**GOAL 1:** Repeat the passage of the Wireguard post below from "Sometimes my main" to "to distinguish interfaces.", word for word.

[start SOURCE EXCERPT]

Bash script for automatic change between 2 Wireguard tunnels

Sometimes my main tunnel goes down and it may take some time to get it back reliably.

In that case would like to have some solution that will start prepared interface (not a peer, for various reasons - mainly configurations may differ) and will keep the connection (through the backup Wireguard) running, while also periodically starting the main one to check if it's already functional. If it's, it will stop the backup and continue with main one.

Manual set up of the main and backup is needed to distinguish interfaces.

There is @egc Watchdog but that does iterate upwards, indefinitely, not checking the state of tunnel that failed to return to it eventually. So that is not exactly a fit for my needs - but started here and iterated, ending so far:

# Configuration
MAIN_INTERFACE="WG"

[end SOURCE EXCERPT]
[start PROVIDED RECORDS]

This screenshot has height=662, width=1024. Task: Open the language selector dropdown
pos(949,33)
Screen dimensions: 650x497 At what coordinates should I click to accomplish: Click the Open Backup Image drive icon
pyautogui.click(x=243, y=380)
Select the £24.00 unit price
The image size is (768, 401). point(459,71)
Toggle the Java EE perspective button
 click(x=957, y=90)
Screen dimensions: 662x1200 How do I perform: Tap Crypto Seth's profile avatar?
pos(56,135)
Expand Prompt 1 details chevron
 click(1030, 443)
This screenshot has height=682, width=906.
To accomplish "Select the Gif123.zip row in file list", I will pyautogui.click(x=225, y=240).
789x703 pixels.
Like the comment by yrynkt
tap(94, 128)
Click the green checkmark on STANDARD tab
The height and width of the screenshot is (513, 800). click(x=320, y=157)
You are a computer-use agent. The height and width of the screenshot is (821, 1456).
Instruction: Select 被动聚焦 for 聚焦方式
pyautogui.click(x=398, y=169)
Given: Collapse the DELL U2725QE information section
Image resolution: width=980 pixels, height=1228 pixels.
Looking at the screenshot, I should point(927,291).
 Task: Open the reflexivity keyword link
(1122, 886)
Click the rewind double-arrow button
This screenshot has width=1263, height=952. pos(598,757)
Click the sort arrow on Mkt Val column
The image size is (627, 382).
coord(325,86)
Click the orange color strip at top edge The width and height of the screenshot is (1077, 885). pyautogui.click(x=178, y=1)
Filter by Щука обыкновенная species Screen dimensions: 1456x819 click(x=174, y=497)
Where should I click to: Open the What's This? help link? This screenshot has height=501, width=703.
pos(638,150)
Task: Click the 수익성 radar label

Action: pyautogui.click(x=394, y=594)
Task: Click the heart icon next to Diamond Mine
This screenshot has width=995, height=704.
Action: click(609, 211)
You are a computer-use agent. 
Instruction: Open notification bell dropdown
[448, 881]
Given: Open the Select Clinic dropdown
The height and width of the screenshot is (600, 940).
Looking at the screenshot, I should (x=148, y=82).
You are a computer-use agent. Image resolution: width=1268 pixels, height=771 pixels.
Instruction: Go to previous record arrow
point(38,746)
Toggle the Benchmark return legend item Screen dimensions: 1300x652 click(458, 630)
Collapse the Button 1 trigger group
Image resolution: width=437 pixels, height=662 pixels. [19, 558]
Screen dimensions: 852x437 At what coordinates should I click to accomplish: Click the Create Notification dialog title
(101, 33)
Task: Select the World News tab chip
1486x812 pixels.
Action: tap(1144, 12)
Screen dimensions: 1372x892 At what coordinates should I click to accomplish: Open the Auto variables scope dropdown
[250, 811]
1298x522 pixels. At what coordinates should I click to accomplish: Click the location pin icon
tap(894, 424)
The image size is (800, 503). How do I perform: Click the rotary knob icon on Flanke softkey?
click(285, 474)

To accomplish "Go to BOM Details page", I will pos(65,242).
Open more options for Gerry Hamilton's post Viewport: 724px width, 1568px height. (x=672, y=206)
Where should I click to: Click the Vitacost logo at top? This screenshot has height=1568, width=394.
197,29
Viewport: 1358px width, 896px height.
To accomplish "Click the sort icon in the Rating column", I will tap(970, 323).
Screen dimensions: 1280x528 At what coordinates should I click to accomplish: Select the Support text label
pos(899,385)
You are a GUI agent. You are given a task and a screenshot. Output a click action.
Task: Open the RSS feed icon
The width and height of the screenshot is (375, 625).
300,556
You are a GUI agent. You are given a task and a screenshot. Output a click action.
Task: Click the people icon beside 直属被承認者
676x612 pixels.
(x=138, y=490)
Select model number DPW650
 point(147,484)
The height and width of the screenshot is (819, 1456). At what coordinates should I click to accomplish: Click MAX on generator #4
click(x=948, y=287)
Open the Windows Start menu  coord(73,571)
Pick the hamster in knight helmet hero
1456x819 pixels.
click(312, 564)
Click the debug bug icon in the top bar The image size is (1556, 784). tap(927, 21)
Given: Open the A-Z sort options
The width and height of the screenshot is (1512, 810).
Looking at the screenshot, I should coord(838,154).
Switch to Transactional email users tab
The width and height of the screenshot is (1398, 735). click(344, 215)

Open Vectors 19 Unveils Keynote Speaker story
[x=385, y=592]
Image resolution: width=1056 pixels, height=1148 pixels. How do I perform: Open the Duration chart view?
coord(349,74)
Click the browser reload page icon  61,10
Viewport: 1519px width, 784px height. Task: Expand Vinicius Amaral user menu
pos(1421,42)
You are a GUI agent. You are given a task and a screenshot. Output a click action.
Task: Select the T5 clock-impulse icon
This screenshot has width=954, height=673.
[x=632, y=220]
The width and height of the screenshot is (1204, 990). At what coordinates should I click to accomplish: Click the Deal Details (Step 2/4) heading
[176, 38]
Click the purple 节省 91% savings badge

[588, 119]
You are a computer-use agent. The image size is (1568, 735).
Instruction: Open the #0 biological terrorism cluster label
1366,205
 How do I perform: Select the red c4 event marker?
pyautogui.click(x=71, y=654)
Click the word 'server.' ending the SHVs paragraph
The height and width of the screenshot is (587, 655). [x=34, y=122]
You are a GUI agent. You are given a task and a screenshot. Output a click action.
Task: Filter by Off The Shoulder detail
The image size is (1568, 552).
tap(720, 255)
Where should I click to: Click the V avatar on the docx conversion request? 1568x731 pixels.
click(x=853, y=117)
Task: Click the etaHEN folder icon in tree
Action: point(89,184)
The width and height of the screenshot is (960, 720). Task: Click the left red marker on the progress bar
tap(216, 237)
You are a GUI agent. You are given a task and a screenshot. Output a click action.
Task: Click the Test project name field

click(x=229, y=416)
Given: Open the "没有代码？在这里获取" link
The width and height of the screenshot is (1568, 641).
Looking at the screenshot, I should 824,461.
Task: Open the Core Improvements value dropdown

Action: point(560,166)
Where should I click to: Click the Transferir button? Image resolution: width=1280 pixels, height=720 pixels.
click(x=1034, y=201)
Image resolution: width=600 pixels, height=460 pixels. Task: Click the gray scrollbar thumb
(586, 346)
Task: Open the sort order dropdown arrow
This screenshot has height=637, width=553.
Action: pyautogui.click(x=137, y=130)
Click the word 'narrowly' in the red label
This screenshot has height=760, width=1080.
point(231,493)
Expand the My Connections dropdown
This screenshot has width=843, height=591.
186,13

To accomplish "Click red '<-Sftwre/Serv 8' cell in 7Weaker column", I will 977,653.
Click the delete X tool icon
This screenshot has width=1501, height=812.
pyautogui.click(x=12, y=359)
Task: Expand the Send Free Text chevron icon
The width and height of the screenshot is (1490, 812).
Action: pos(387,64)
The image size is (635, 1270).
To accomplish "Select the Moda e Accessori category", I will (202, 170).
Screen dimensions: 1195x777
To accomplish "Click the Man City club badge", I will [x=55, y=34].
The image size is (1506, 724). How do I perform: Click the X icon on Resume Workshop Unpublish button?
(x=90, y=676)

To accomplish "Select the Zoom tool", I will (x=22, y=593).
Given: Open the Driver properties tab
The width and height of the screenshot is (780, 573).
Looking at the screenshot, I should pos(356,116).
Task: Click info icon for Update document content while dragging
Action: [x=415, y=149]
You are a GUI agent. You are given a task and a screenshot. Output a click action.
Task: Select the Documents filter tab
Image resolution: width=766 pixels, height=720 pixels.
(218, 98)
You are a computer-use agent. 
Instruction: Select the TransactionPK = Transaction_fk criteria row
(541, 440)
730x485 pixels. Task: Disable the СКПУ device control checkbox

[end PROVIDED RECORDS]

**GOAL 2:** Pull out every line of the entries above that contains the string "link".

**COMPLETE ANSWER 1:**
Sometimes my main tunnel goes down and it may take some time to get it back reliably.

In that case would like to have some solution that will start prepared interface (not a peer, for various reasons - mainly configurations may differ) and will keep the connection (through the backup Wireguard) running, while also periodically starting the main one to check if it's already functional. If it's, it will stop the backup and continue with main one.

Manual set up of the main and backup is needed to distinguish interfaces.

**COMPLETE ANSWER 2:**
 Task: Open the reflexivity keyword link
Where should I click to: Open the What's This? help link? This screenshot has height=501, width=703.
Given: Open the "没有代码？在这里获取" link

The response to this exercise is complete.